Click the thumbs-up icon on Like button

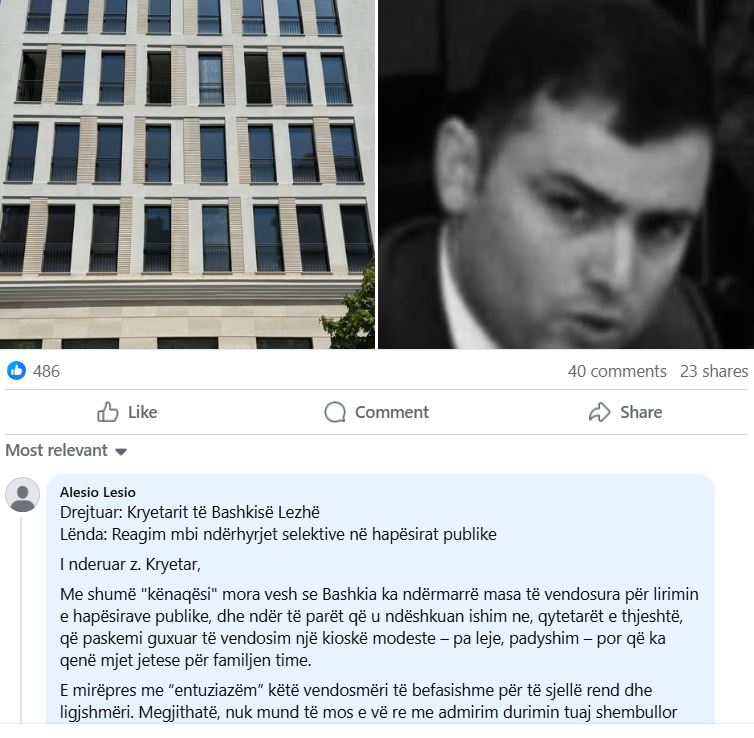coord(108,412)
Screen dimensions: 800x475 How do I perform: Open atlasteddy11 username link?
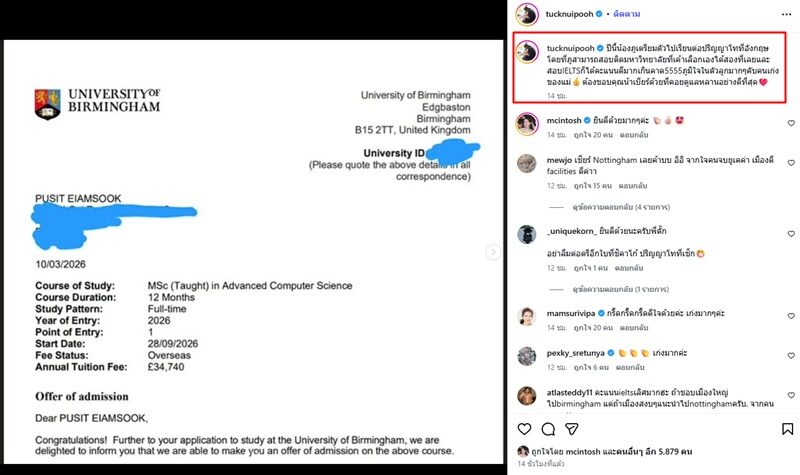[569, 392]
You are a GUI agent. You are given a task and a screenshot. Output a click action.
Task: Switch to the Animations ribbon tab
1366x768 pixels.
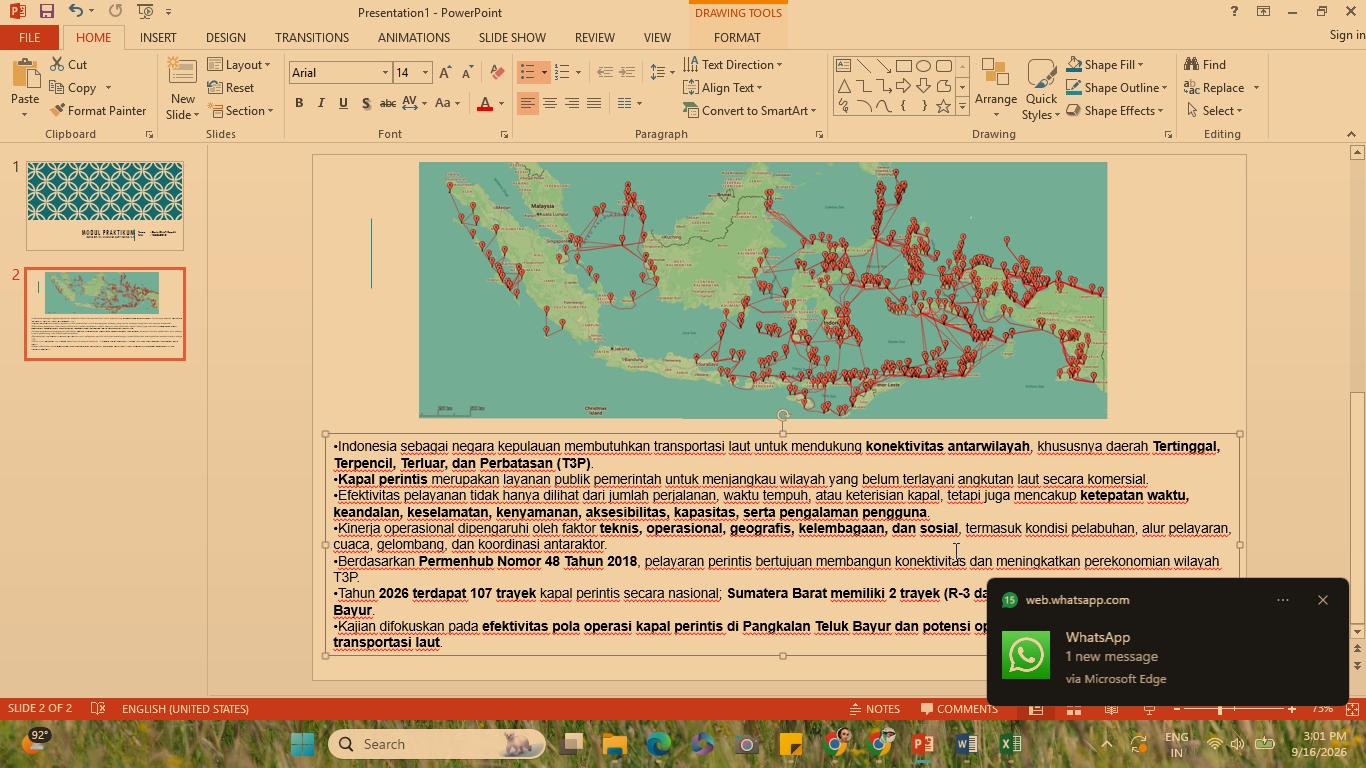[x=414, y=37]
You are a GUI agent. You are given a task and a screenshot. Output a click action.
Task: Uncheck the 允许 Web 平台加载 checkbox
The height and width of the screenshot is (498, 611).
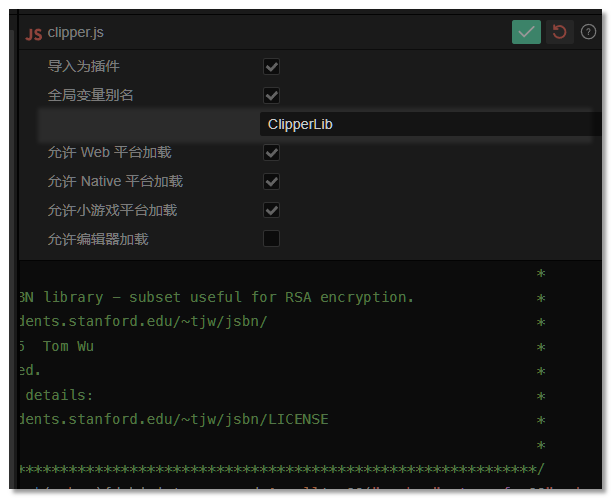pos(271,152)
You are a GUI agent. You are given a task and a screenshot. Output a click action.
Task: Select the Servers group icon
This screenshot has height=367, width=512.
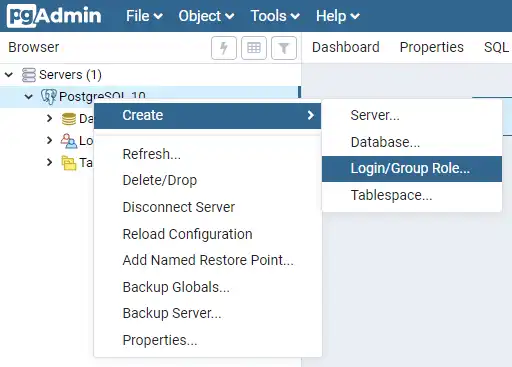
----------------
DIRECTIONS =
Change "Animations" to "Transitions" in the part of the entries that opens with the line containing "Screen dimensions: 800x475" and closes with the line containing "[x=414, y=37]", and give only those lines. Leave the pictures out of your answer.

TASK RESPONSE =
Screen dimensions: 800x475 How do I perform: Open atlasteddy11 username link?
[569, 392]
You are a GUI agent. You are given a task and a screenshot. Output a click action.
Task: Switch to the Transitions ribbon tab
1366x768 pixels.
[x=414, y=37]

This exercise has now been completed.